Ficar preso no interior do símbolo

Jorge Zentner e Ruben Pellejero publicaram o álbum da banda desenhada FM Frequência Modelada em 1990. Trata-se de um conjunto de histórias breves a preto e branco. Destacamos para esta nota o primeiro enredo com o título de «Marketing». Acompanhamos o fim de dia de um locutor de rádio. Percebe-se que é conhecedor de música, sendo mesmo uma referência no meio.

O dia acaba e o nosso homem sai para a rua à procura do carro. É então abordado por alguém que, após um breve mal entendido acaba por reconhecê-lo. Trata-se de Freddy Morfflin, um famoso cantor e amigo pessoal do locutor da rádio.

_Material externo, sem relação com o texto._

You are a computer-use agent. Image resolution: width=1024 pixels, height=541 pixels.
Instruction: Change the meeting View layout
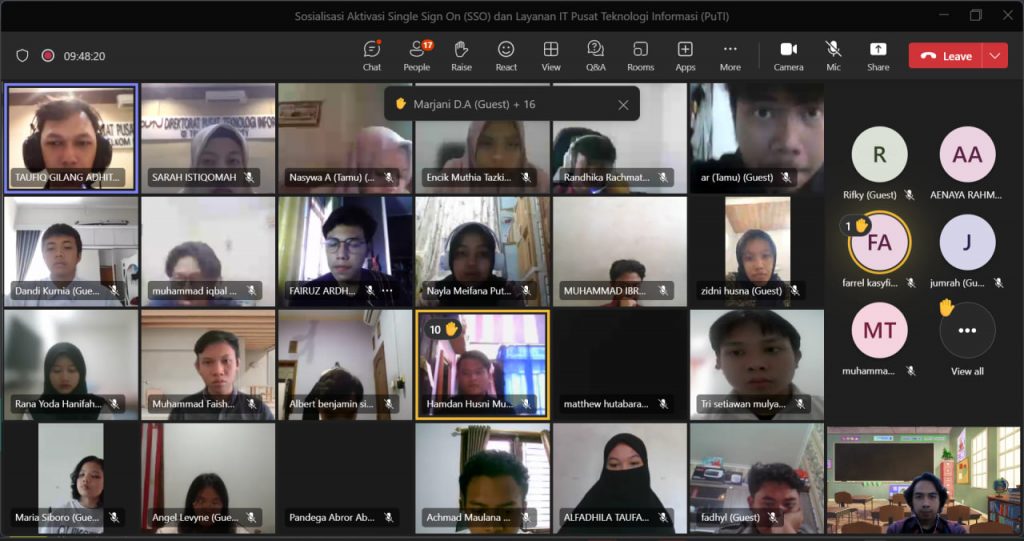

O cantor quer contar-lhe a sua história. A sua morte, anos atrás, foi-lhe proposta pela editora. Os diretores comerciais da empresa foram claros: os seus tempos de músico estavam a terminar, pelo que se morresse – uma morte encenada apressaram-se a assegurar – construiriam um mito do cantor.

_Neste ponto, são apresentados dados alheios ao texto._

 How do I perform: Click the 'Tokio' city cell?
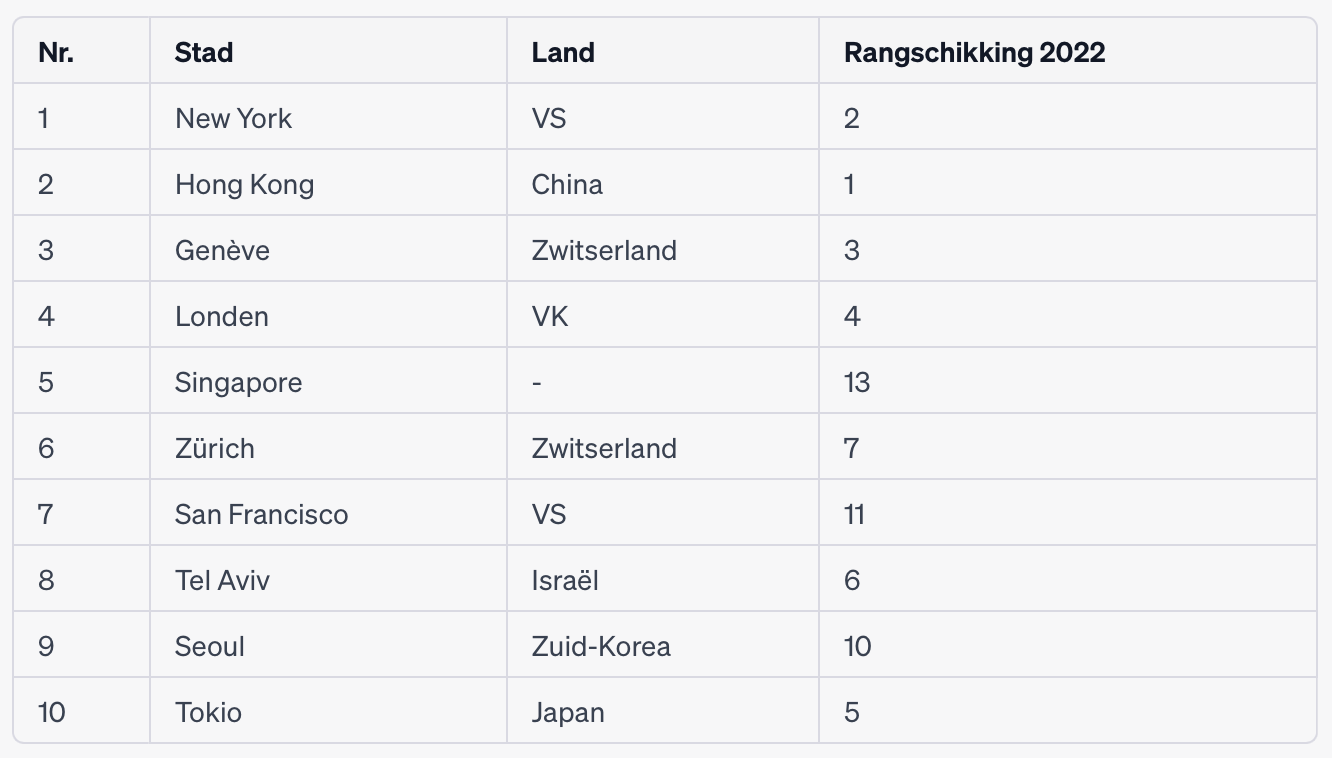click(208, 712)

A morte seria uma forma eficaz de publicidade e de garantir proventos. O cantor anuiu e foi pago principescamente.

Passados três anos sente-se só. Necessita contacto humano – mas até o seu amigo mais próximo recusou ajuda. «Estás morto».

Eis um exemplo perfeito de como o símbolo pode forçar o real a adaptar-se às suas exigências.